The game's boss battles are definitely worth mentioning. Most revolve around battling one of the four ghost monsters, who are more often than not behind the controls of giant, deadly automatons. These battles take place on specially designed stages, which you'll have to take advantage of to emerge victorious. According to the classic boss-battle formula, each boss has a weakness that you have to exploit to eventually empty out its life bar. This usually involves performing a combination of jumps and dashes, as well as using some of the terrain features, such as b-doings and dash-ramps.
Pac-Man World 2's graphics and entire presentation will likely draw you in right from the start. It's simple, but the game makes brilliant use of the classic's design, and the whole retro style never seems forced. You'll still chomp power pellets and various types of fruit and be treated to the same exact sound effects as in the classic game whenever you do so. Some sequences are also designed around the classic's gameplay; you'll encounter a field of dots arranged in a maze, with four ghost monsters roaming around.

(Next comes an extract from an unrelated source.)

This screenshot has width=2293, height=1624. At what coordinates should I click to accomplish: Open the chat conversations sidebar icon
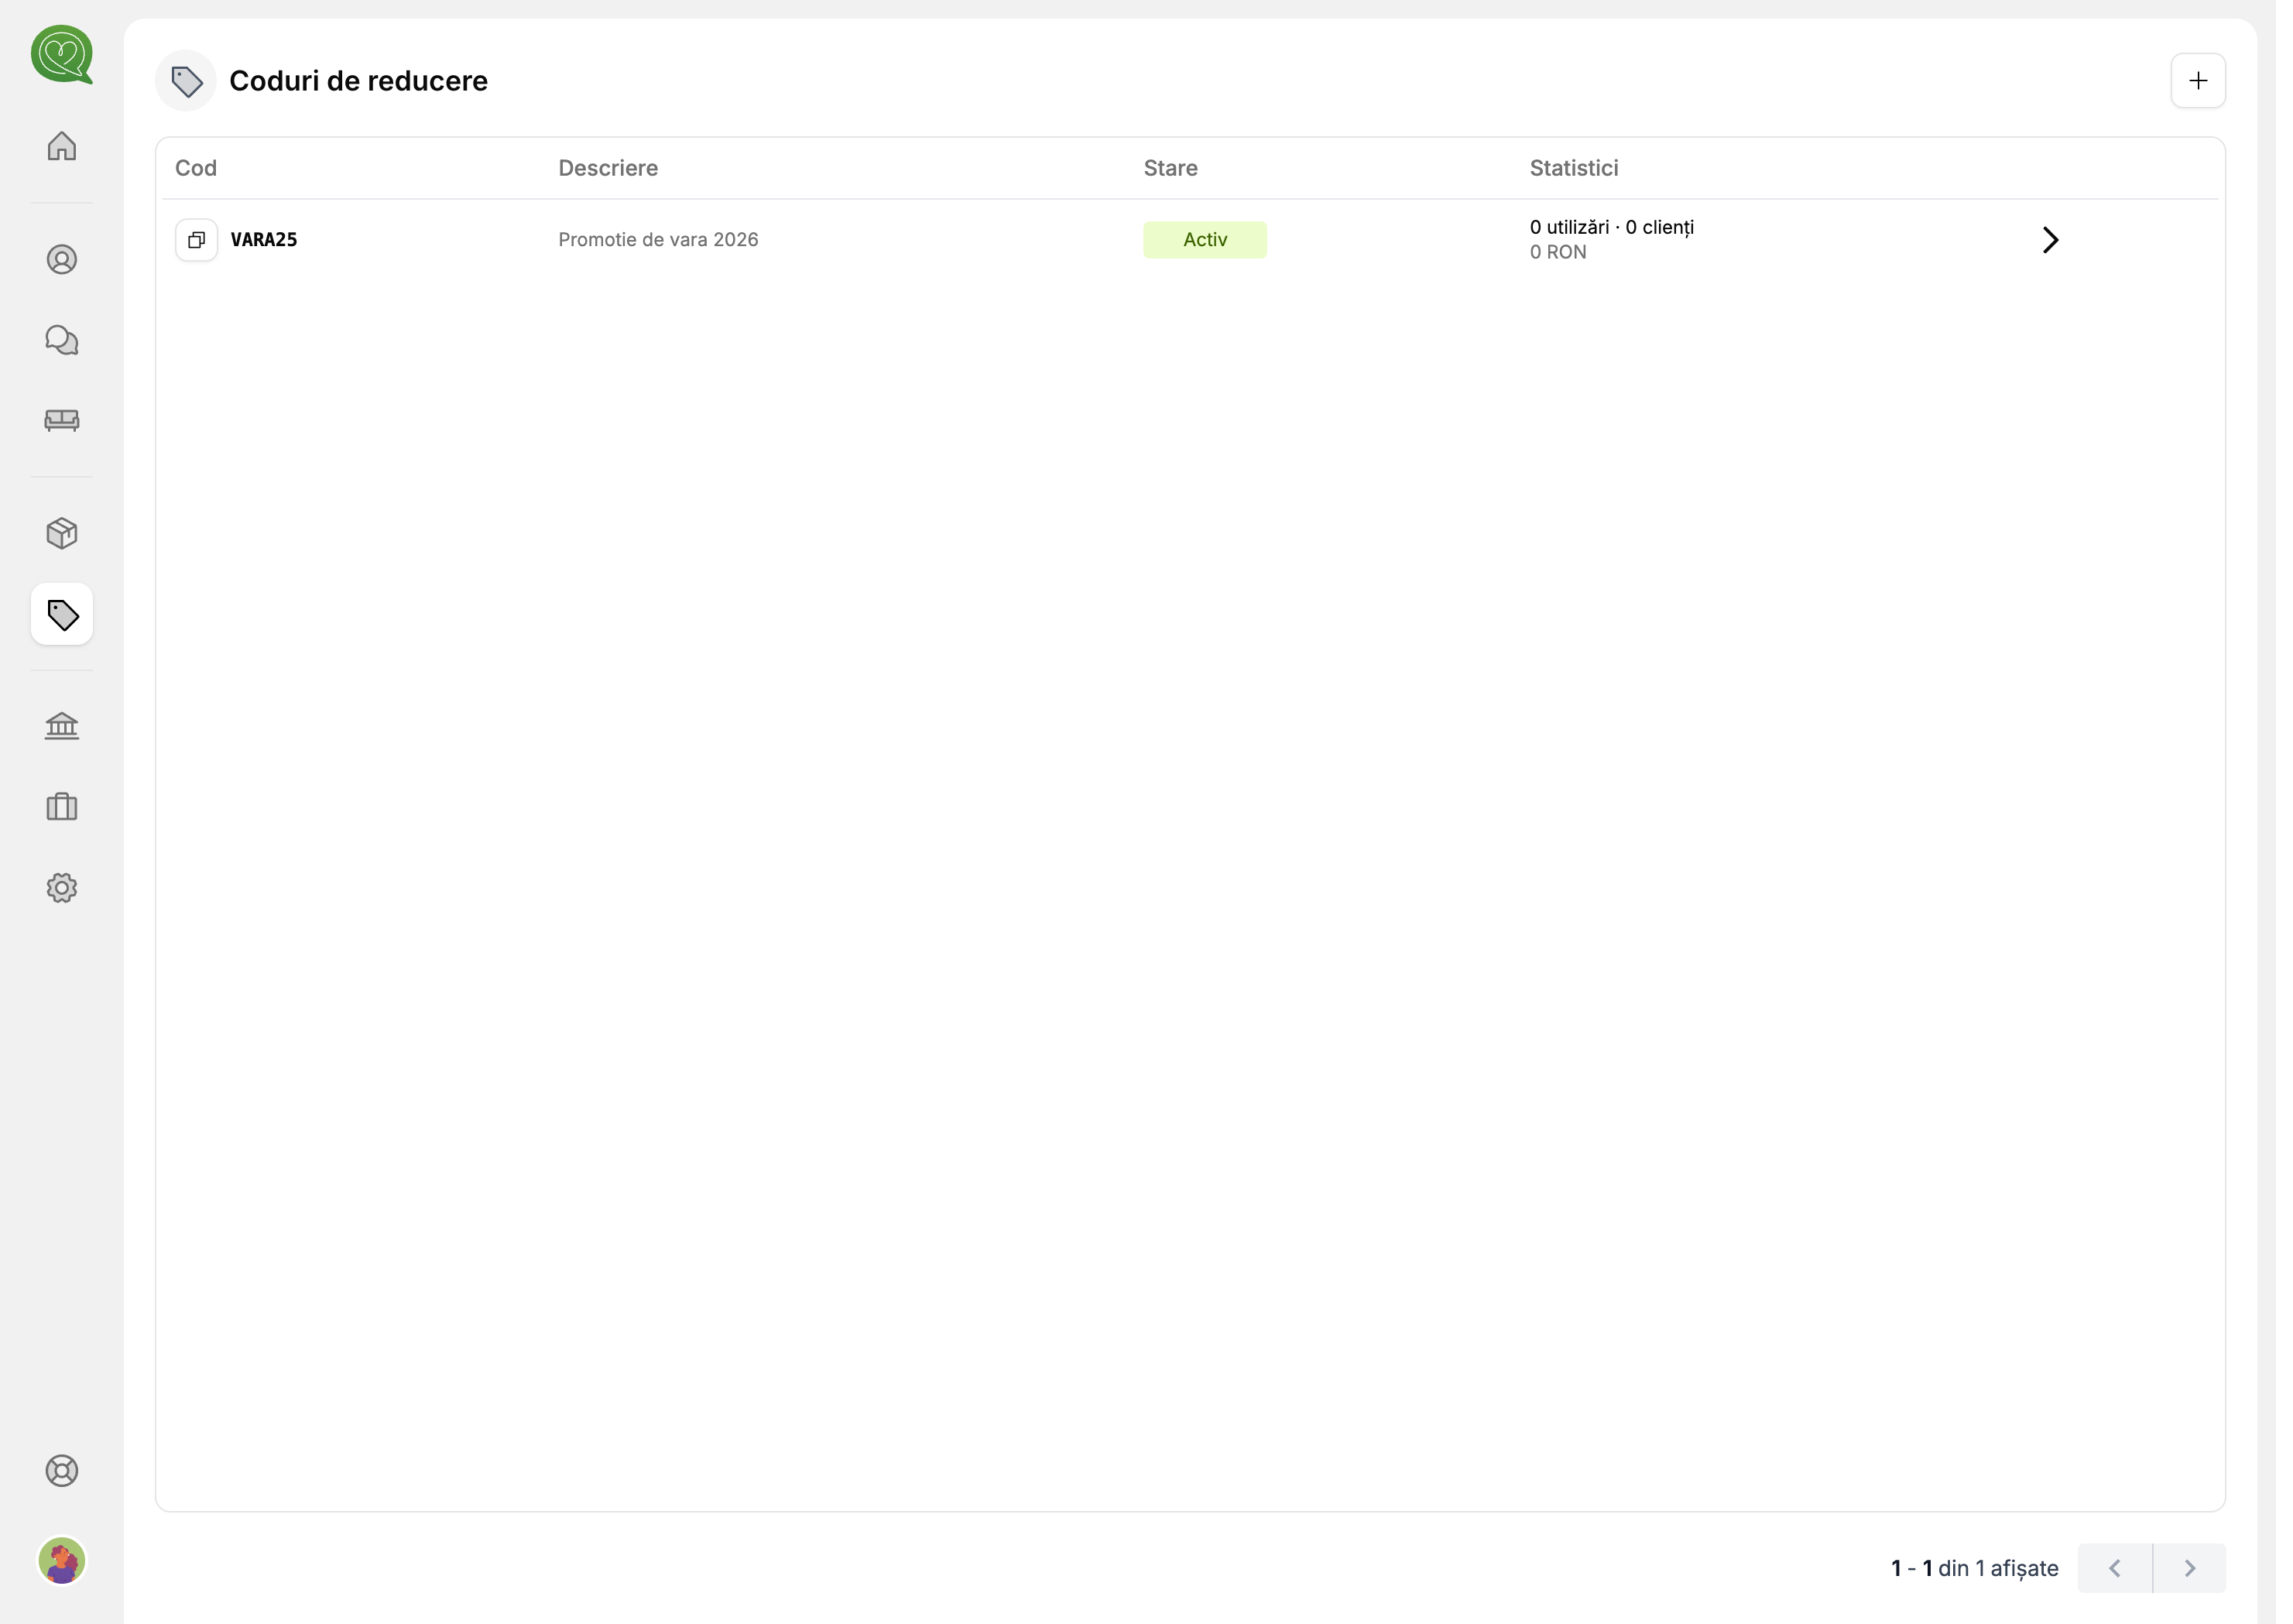click(62, 340)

Since ghosts can be chomped only when you're imbued with the power of a power pellet, you'll find yourself using the very same strategies you used in the old arcade game. It's clever rather than contrived, and the whole game runs at a consistent 60 frames per second. While it's fair to say that it does look rather simple when compared with games like Luigi's Mansion, its visual design has been realized fully enough to make its technical simplicity not much of an issue.
Pac-Man World 2 is a great platform game overall, one that anybody who's into the lighthearted style of the game would do well to check out. There are a fair bit of extras packed in as well, which extends its longevity--the most significant of these is an arcade full of classic emulated Pac-Man games, which you'll find in Pac-Village. This GameCube version is essentially identical to the PS2 version, with just one exception: Ghost monsters no longer kill you instantly if you touch them when not under the influence of a power pellet. Rather, you'll just lose one pip of health. While this makes some of the sequences a little bit easier, it doesn't really have that much of an effect either way. It's still quite a fun game, and anyone who's the least bit excited by the history of gaming and the sights and sounds that started it all should enjoy it.